Reading text
#####

There are more sections of interest than just the iram, for example one is for placing in dram and another for placing it in tram. It seems sensible to add support for these as well.
What is iram0/iram1 used for?
The C-macro IRAM_ATTR will link the items annotated with it into the section .iram1.%d where %d is a globally unique number.
How these sections are mapped then depends on the linker script. The IRAM_ATTR is in esp_common
-> it will use this linker script that maps .iram1 to iram.
If there is no mapping of the iram section, I think it will fall back to the one defined in [esp_system/app.lf](https://github.com/espressif/esp-idf/blob/800f141f94c0f880c162de476512e183df671307/components/esp_system/app.lf#L17C5-L17C13, which maps it to .iram0.text.
So it seems like .iram1 is equivalent to .iram0.text, but different components can change this behavior through their linker scripts.

#####

Data under study
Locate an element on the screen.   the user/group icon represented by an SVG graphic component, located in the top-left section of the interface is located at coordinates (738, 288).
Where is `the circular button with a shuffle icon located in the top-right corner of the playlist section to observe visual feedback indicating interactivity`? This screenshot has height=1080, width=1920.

#####

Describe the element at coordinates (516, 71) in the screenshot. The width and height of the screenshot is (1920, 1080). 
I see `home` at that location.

#####

Exercise instructions
Carry on the discussion of ESP-IDF memory sections and the IRAM_ATTR macro from its last sentence. The records are taken from a different source than the text.

Task response
(by the way, the .iram0.text is then mapped to the binary in the esp_system/ld/{chip}/section.ld.in)
Address the concerns mentioned in the docs for the iram_attr, mainly place constants in the right section
Used constants aren't automatically placed in iram -> what would happen then? I assume it simply loads them from where they are stored, introducing delays
proc-macro attributes can rewrite the items they are attached to, so one could attach the right attributes to constants that are used inline like a string literal.
For references to constant items, it is unlikely that the macro is able to do much or even detect them (no type checking or traversing through the source code is available). These have to be addressed by the macro user.
Unique names/ids for each linked function
The C macro seems to use the __counter__ to give each one a unique name, in rust we should be able to do this better. For example we could use the function name, but this might not be unique -> some unique value would have to be introduced as well. Maybe a global invocation counter, but this depends on how the compiler invokes the macro. A much better solution would be to combine the name of the associated type, its location in the crate and the function name?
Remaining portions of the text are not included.